__SHORT PROBLEM__
Convert the data from the line with "Image resolution: width=1561" to the line with "[x=63, y=26]" into a two-column CSV with the header input_text,answer. Give one row for each text and its answer, put each value in its own quoted field, and replace any line breaks with spaces.

__DATA EXCERPTS__
---+---
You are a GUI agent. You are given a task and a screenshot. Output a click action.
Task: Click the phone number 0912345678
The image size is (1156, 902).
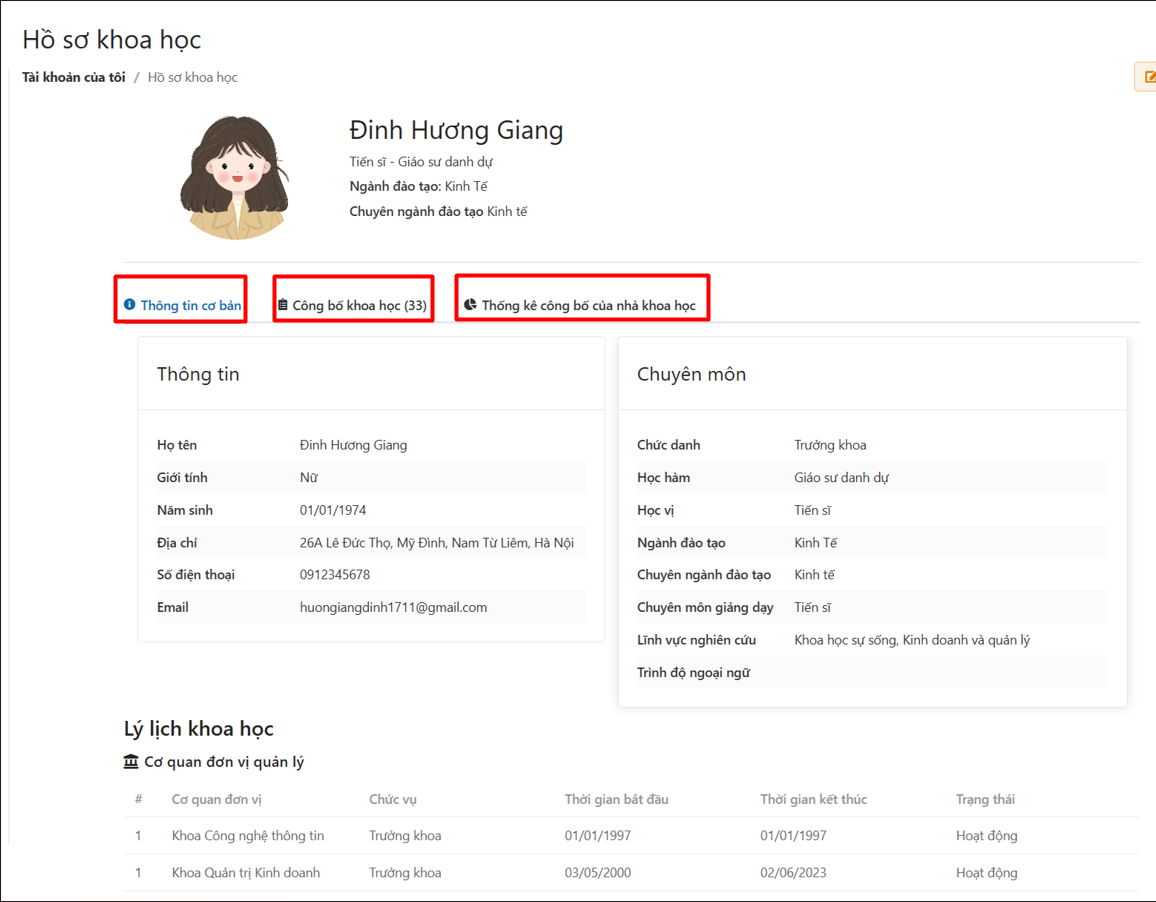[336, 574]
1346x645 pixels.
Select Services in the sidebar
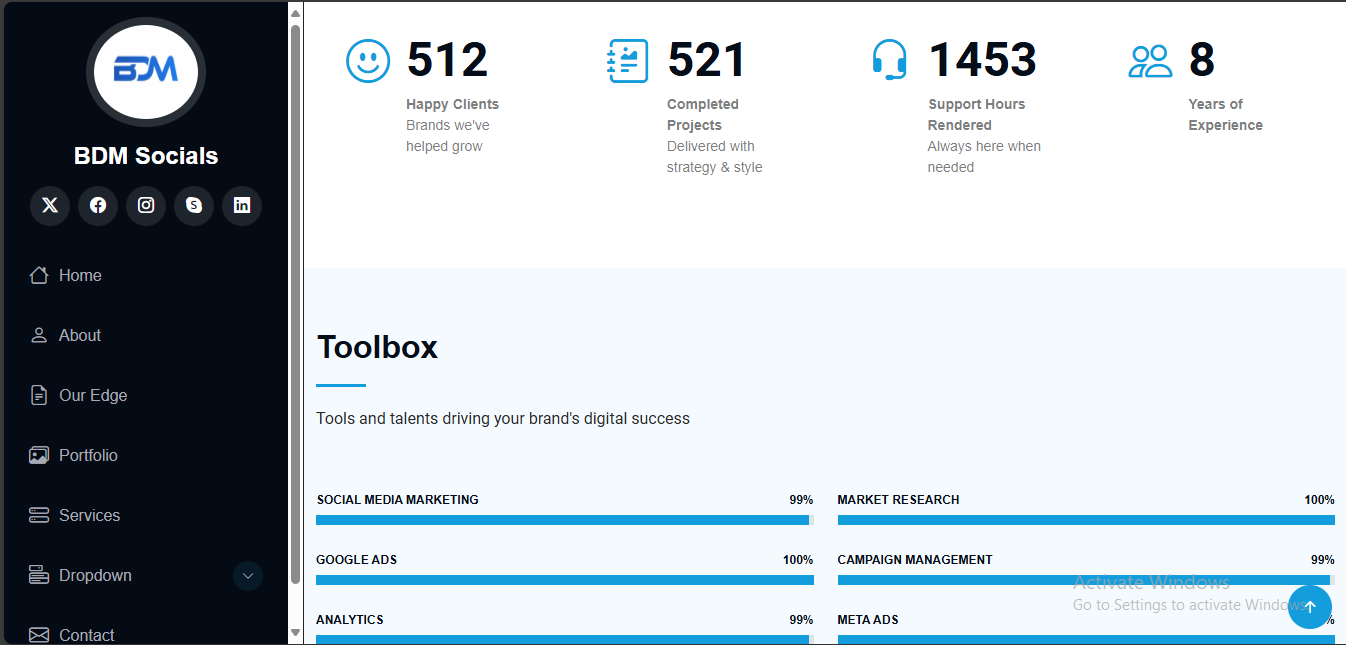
---+---
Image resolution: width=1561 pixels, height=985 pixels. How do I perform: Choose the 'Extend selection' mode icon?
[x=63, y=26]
---+---
__EXERCISE SOLUTION__
input_text,answer
"Image resolution: width=1561 pixels, height=985 pixels. How do I perform: Choose the 'Extend selection' mode icon?","[x=63, y=26]"